Development and Validation of a Diagnostic Model for Stanford Type B Aortic Dissection Based on Proteomic Profiling.

Abstract

Purpose: Stanford Type B Aortic Dissection (TBAD), a critical aortic disease, has exhibited stable mortality rates over the past decade. However, diagnostic approaches for TBAD during routine health check-ups are currently lacking. This study focused on developing a model to improve the diagnosis in a population.

Patients and methods: Serum biomarkers were investigated in 88 participants using proteomic profiling combined with machine learning. The findings were validated using ELISA in other 80 participants. Subsequently, a diagnostic model for TBAD integrating biomarkers with clinical indicators was developed and assessed using machine learning.

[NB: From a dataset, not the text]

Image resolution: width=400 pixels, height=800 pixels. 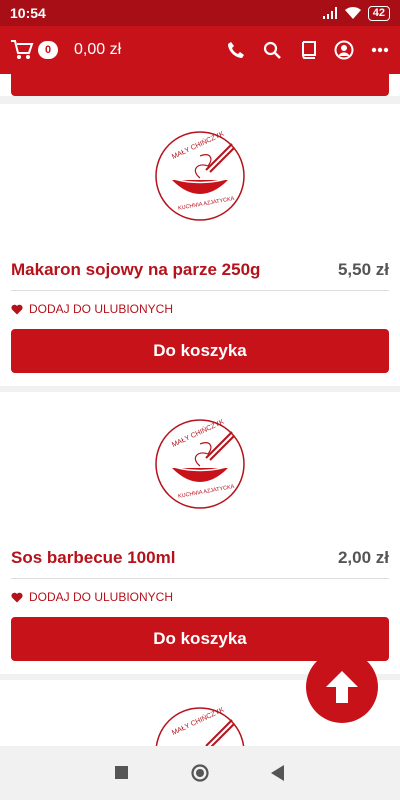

Results: Six differentially expressed proteins (DEPs) were identified through proteomic profiling and machine learning in discovery and derivation cohorts. Five of these (GDF-15, IL6, CD58, LY9, and Siglec-7) were further verified through ELISA validation within the validation cohort. In addition, ten blood-related indicators were selected as clinical indicators. Combining biomarkers and clinical indicators, the machine learning-based models performed well (AUC of the biomarker model = 0.865, AUC of the clinical model = 0.904, and AUC of the combined model = 0.909) using relative quantitation. The performance of the three models was verified (AUC of biomarker model = 0.866, AUC of clinical model = 0.868, and AUC of combined model = 0.886) using absolute quantitation. Crucially, the combined models outperformed individual biomarkers and clinical models, demonstrating superior efficacy.

Conclusion: Using proteomic profiling, we identified serum IL-6, GDF-15, CD58, LY9, and Siglec-7 as TBAD biomarkers. The machine-learning-based diagnostic model exhibited significant potential for TBAD diagnosis using only blood samples within the population.